The foot valve acts like a check valve. Water that is in the suction line can not flow back out into the tank or well out of the suction line. So if you want to install a pump, make sure that this foot valve is present or functioning, and also that the line is completely filled with water.

Bleeding the garden pump

Bleeding the garden pump itself is then easy with such a type of pump. The pump has a cap (like some motorized oil filler cap on some mopeds) that you can unscrew. Then fill the pump with water until it runs out. For some pumps, you must also add water during operation. Therefore, you should always read the operating instructions for the garden pump you are using.

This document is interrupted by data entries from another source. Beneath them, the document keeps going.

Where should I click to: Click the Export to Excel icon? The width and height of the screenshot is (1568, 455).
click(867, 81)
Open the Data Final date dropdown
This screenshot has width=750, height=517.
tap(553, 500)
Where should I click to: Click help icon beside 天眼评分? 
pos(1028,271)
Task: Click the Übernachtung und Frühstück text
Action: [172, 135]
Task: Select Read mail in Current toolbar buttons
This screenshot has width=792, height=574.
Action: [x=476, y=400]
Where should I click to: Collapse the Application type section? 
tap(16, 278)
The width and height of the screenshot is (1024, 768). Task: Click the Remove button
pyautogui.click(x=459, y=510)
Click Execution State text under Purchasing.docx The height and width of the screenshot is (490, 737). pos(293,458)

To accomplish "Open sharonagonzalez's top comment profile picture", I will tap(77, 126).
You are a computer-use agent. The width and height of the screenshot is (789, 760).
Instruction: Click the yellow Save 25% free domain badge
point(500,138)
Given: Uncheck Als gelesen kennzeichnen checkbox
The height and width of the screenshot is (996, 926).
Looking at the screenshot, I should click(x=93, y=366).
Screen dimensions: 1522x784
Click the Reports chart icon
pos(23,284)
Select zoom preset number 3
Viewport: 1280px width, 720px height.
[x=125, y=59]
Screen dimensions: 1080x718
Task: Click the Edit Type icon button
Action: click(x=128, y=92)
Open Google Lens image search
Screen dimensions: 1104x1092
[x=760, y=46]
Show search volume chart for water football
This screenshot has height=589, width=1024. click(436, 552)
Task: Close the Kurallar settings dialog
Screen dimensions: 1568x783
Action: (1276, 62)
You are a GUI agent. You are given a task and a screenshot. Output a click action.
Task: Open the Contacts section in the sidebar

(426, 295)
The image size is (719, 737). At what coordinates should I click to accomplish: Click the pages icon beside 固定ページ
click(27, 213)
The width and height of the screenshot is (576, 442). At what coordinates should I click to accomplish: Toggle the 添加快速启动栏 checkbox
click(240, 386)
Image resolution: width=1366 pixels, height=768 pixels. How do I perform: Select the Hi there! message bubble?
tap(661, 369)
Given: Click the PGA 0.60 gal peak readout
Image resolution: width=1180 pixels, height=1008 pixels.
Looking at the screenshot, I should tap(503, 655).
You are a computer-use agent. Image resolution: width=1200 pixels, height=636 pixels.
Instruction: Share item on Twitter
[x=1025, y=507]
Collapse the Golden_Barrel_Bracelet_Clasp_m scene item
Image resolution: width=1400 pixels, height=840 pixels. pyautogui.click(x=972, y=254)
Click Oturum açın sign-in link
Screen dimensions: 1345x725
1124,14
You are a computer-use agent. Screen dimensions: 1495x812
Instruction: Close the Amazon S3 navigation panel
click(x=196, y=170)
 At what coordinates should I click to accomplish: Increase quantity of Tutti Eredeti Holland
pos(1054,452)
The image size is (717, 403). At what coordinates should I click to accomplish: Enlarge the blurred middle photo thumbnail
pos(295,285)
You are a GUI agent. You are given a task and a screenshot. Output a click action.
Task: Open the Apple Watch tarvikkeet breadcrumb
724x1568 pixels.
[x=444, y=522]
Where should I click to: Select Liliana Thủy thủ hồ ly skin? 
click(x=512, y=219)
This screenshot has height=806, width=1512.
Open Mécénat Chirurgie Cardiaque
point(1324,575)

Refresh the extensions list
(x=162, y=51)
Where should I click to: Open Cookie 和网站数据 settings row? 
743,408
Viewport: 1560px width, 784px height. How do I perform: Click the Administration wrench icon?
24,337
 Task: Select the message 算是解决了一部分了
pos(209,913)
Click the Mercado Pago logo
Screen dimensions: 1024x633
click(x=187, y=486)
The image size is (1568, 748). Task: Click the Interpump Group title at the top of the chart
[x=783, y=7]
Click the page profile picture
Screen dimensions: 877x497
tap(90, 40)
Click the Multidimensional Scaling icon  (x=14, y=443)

Non-sucking pumps - bleeding does not help here

The second type of pump are then self-priming pumps. However, these are not centrifugal pumps (please do not confuse them with the supposedly self-sucking centrifugal pump!), But mostly around so-called piston pumps. These pumps are actually self-priming. However, you must absolutely take into account the specified delivery height of the pump. In addition, the suction line must also be in relation to the pump capacity.

Tips & Tricks

The head of a pump does not refer to the geodetic head (geodetic means a normal height difference such as on a hill), but to the possible height of the water column in meters, which can promote the pump, so in the case of a suction line to this length, the The water column in meters indicates the negative pressure that a pump can suck. Between our atmospheric pressure and a pressure of 0 one speaks of negative pressure, under zero on the other hand begins the vacuum, which pumps, if at all, can pull only in a completely closed system.

When venting a centrifugal pump must be really completely deaerated. Even high-quality pumps can no longer deliver air with a share of more than 8 percent. However, if the suction line is leaking, air is sucked in and cavitation occurs. Under "Garden pump does not suck" you will learn what can be responsible if you can not vent the pump as it should.